Funded by the Army Research Office
Award number W911NF-14-10686.
Socio-Cognitive Networks: Theory & Data Driven Approaches for Understanding the Assembly and Interaction Networks of High Performance Teams
Military organizations are built around small units (i.e., as teams). The success of soldiers working in teams to perform tasks ranging from peacekeeping to security operations is the cornerstone of the US military. Given the importance of teamwork to military effectiveness, a key priority is developing insights into the assembly and interaction networks of high performing teams. This ARO project is a bold interdisciplinary effort to bring computational social science data collection and analytic methods to sociological theories of group self-organization and industrial psychological theories based on input-process-output models of team performance to address the elusive and practically important problem of accurately explaining team performance. As such, this project fuses heretofore-disparate theoretical perspectives with cutting edge computational methods in the interest of developing, to borrow a term, a “Moneyball” for scientific teams. We are conducting an in-depth analysis of a very rich data set on the assembly, interactions, and outcomes of scientific teams interacting in nanoHUB – a cyber-infrastructure tool supported by NSF and deployed over the past decade to a community of users that has grown to more than 250,000 annually from 172 countries worldwide. The data will enable us to study the ecosystem of teams – observing individuals’ assembly into teams, their interactions, their successes and failures, and their nucleation into new teams.
There are two main intellectual contributions from this project. First, to address the team assembly challenge, we derive from our network metrics, linguistic style matching analysis and our emotional activation analysis, a small set of high leverage factors, at the compositional, relational and ecosystem level, that can identify the assembly of virtuous combinations of teammates. Second, to address the adjustment of the team to process problems, we identify from our network metrics, linguistic style matching analysis and our emotional activation analysis, new empirical regularities that relate early warning signals of team process to team performance and regulation.

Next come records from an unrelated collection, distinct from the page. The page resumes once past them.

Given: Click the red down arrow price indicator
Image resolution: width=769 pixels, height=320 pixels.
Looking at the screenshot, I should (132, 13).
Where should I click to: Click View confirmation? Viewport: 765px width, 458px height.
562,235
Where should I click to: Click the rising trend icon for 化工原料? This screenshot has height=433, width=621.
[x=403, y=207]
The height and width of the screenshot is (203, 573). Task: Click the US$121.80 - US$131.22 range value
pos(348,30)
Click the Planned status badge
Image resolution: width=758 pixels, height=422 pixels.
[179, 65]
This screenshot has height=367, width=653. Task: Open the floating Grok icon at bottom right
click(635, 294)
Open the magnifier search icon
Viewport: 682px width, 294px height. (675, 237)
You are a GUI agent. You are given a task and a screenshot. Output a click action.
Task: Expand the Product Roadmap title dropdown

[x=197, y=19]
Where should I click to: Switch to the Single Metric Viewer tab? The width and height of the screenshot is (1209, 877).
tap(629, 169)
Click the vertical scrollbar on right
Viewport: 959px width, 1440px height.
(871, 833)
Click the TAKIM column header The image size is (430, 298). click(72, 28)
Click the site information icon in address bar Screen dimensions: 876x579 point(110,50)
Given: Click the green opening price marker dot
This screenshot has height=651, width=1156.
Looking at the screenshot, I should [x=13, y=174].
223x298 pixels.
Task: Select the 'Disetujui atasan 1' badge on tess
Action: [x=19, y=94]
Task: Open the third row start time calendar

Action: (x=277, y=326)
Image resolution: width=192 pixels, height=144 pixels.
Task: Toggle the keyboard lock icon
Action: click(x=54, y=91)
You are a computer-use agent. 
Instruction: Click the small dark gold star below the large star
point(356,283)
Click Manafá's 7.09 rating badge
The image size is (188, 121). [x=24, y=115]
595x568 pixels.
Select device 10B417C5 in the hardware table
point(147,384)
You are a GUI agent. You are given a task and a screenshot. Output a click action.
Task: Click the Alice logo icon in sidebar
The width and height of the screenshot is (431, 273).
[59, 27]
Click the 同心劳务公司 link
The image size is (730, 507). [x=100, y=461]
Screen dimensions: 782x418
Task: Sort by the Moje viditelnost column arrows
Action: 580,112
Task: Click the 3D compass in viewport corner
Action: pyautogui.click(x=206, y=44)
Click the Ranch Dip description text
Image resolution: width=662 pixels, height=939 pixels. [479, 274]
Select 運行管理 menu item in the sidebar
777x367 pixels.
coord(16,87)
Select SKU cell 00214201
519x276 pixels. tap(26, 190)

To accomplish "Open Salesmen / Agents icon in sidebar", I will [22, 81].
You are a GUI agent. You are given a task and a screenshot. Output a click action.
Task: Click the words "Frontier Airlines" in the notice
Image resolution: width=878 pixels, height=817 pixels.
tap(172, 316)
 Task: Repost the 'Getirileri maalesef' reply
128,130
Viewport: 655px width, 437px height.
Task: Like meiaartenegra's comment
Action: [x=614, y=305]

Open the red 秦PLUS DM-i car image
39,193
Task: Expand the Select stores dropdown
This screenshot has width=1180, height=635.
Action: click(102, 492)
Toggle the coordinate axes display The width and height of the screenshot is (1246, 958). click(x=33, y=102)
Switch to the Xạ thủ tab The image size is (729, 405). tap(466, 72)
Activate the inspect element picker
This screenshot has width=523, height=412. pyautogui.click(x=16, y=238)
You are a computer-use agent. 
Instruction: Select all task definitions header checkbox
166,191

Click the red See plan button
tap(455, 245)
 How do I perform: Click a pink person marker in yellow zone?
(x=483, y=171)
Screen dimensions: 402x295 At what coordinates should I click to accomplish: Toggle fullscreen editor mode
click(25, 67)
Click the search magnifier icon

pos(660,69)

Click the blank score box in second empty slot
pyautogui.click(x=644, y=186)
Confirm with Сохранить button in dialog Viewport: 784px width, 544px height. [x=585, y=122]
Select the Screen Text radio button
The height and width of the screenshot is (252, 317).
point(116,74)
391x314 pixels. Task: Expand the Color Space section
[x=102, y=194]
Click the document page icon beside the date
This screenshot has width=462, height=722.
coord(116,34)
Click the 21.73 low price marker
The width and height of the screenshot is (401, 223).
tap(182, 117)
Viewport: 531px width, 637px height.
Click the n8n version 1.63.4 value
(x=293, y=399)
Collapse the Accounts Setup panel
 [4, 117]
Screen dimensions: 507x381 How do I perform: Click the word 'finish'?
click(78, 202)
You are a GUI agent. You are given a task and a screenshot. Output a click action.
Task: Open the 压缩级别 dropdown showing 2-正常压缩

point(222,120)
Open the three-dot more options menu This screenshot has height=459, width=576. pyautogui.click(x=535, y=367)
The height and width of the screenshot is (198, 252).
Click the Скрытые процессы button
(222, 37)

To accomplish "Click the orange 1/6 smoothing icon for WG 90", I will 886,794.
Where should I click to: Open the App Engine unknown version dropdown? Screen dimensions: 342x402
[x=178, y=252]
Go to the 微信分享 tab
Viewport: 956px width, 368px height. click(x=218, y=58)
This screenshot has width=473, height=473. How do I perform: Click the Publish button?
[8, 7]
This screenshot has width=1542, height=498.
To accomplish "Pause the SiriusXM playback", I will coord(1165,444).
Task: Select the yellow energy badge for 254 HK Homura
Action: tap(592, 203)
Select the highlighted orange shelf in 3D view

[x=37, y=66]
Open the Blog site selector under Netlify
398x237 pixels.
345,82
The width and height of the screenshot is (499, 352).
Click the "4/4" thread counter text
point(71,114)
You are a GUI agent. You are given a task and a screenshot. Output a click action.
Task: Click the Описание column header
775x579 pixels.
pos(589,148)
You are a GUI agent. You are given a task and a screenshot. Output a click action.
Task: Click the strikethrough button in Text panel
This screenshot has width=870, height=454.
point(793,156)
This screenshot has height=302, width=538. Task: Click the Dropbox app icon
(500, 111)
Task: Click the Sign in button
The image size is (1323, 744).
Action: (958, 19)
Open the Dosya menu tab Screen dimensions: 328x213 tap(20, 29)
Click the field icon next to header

This effort is among the first to advance team theory by deploying computational approaches to measure real-time interactions in an approach that is replicable, quantifiable, and at scale. In particular, we strive to generate novel theories of team assembly, processes and performance that leverage recent advances available in cyber-infrastructure, unstructured data analytics, and social science theories.
Finally, we see pragmatic contributions. We see two pathways to the applications of these basic findings to the military. First, our understanding of the compositional, relational and ecosystem factors of team assembly can be used by the military to improve team staffing. For example, our research could be used to design team staffing systems that make recommendations based on what we are discovering are key factors in assembling high performance teams. The second pathway to application is early warning detection of team failure. The results of our research can inform the development of monitoring systems, such as the Commander’s Dashboard being developed by ARI, that would gather, process, and provide recommendations about early warning signals and interventions to military leaders.